Nous avons des droits en tant que quidam, que l’on soit un adulte ou un bébé sans devoir par définition, un français ou un étranger ; et des devoirs parce que citoyen français, notamment celui de faire la loi qui nous contraint et qui limite notre liberté, nos désirs, mais nous protège en retour.
Dit autrement, la main qui désire, au risque de l’hubris, doit être retenue par celle qui limite, car une société sans limite n’est plus une société. Ce no limit, c’est l’option de Thatcher et des libertariens : nous serions une collection d’individus dont la liberté de jouir dont être sans entrave, au risque du basculement écologique ou d’injustices sociales. C’est l’option qu’une minorité active organise au nom de la liberté… d’entreprendre, sans nous poser la question explicitement ; et on ne réclame pas qu’elle nous soit posée d’ailleurs, ce qui signe que nous ne sommes pas des citoyens et que nous ne désirons pas l’être peut-être.

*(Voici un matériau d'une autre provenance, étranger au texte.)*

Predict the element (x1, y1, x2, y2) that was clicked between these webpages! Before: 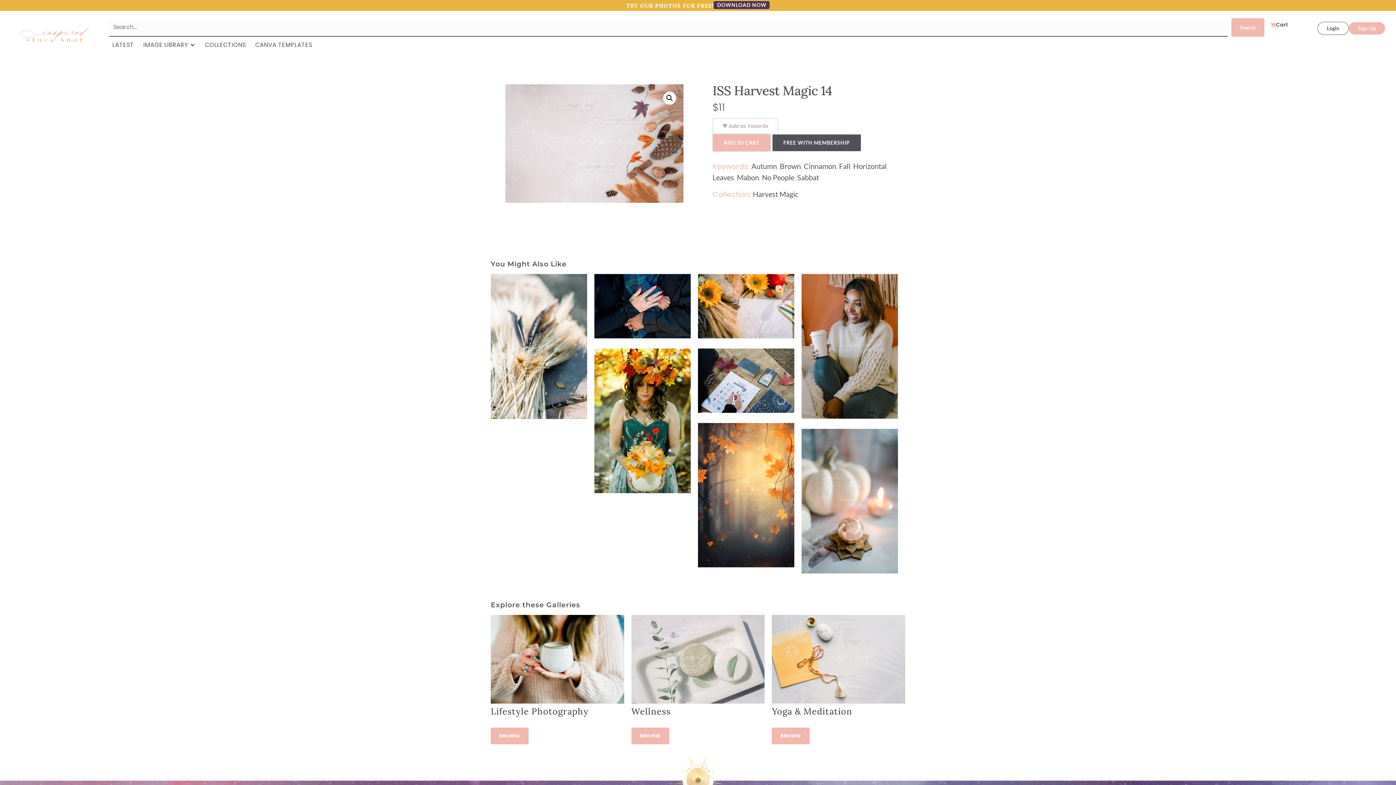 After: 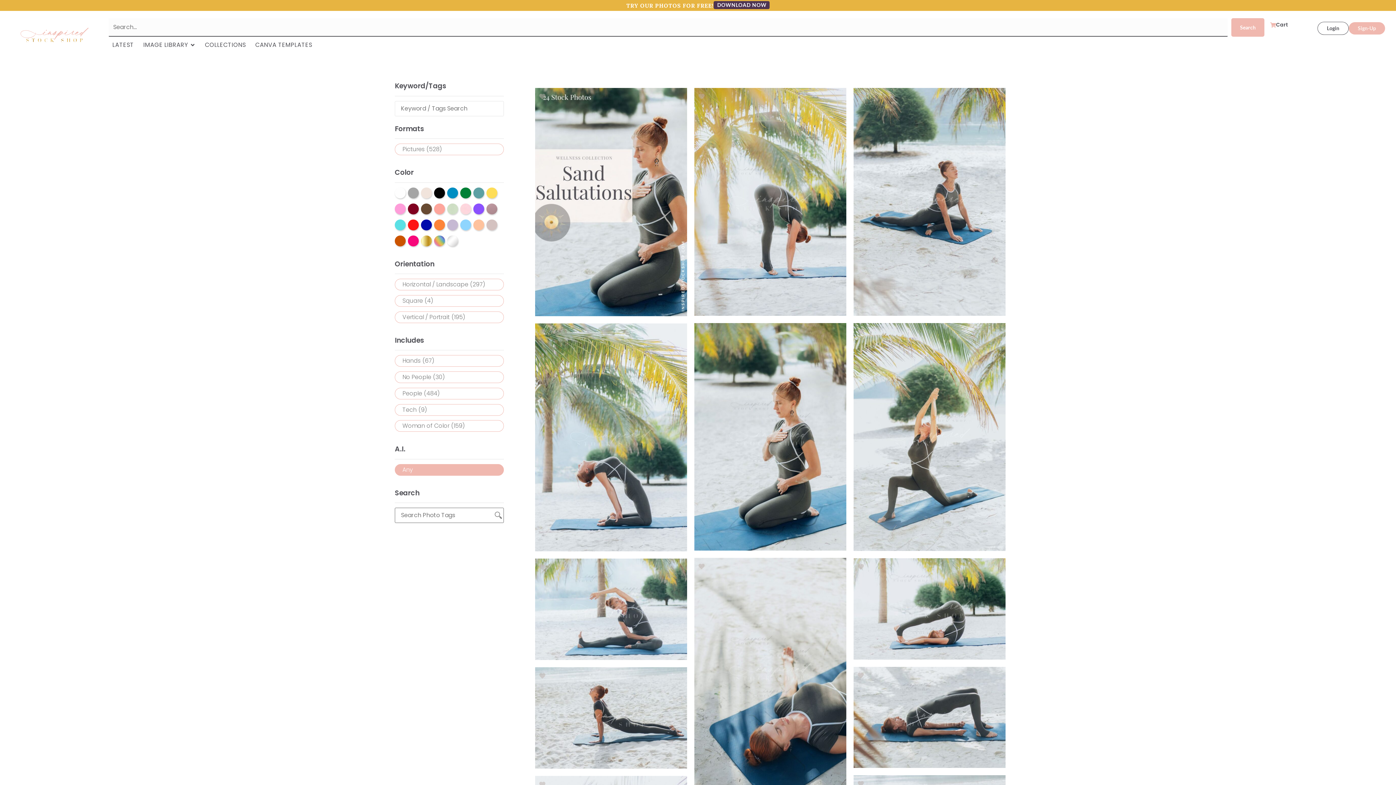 Action: label: BROWSE bbox: (772, 728, 809, 744)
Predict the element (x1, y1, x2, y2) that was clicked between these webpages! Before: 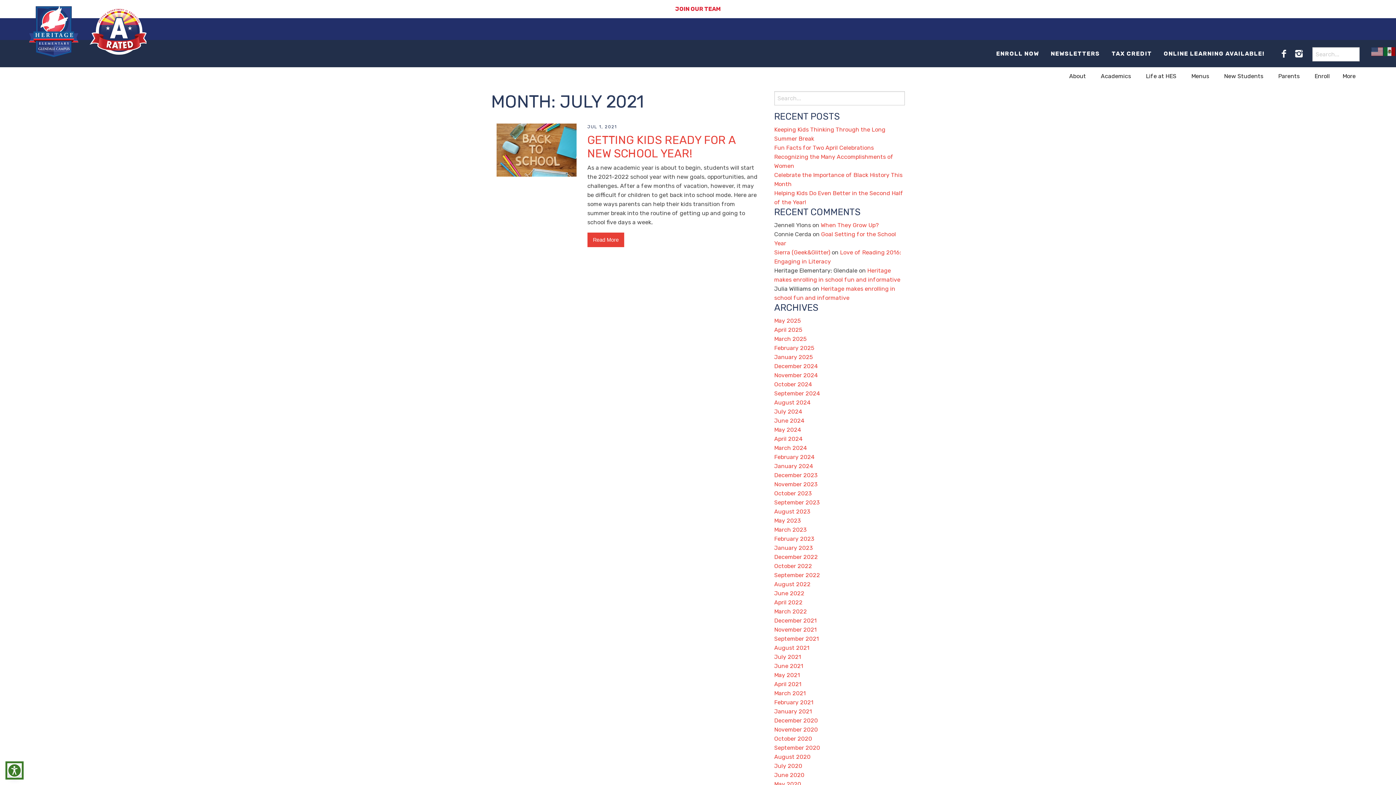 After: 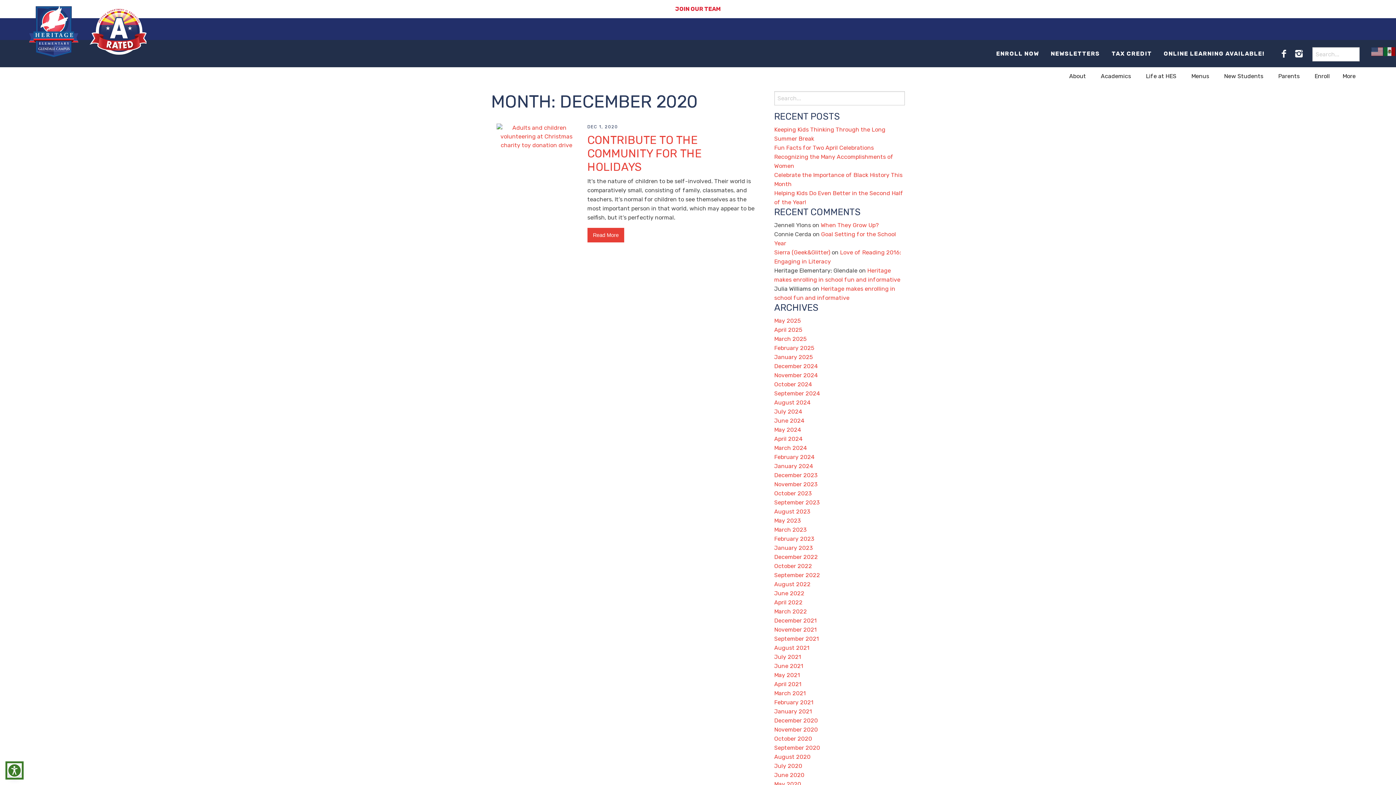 Action: label: December 2020 bbox: (774, 717, 818, 724)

Cette aspiration à la liberté sans entrave est aussi bien de droite, dans le domaine économique (l’Etat ne doit pas me contraindre mais me laisser faire), que de gauche, dans le domaine sociétal et des moeurs (l’Etat ne doit pas me contraindre mais me permettre). L’opposition entre ces courants de pensée relève plus du tango que de l’opposition irréductible (J.C Michéa).
Les limites ont mauvaise presse d’une manière générale, et pourtant, sans elles il n’y a pas de communauté nationale, il n’y a que des bandes, des alliances, des intérêts privées. Sans limite, sans capacité de se mettre des limites, à les concevoir et les admettre, il n’y a pas de liberté ; il n’y a que la dictature des désirs, des fantasmes, voire la soumission à ses instincts.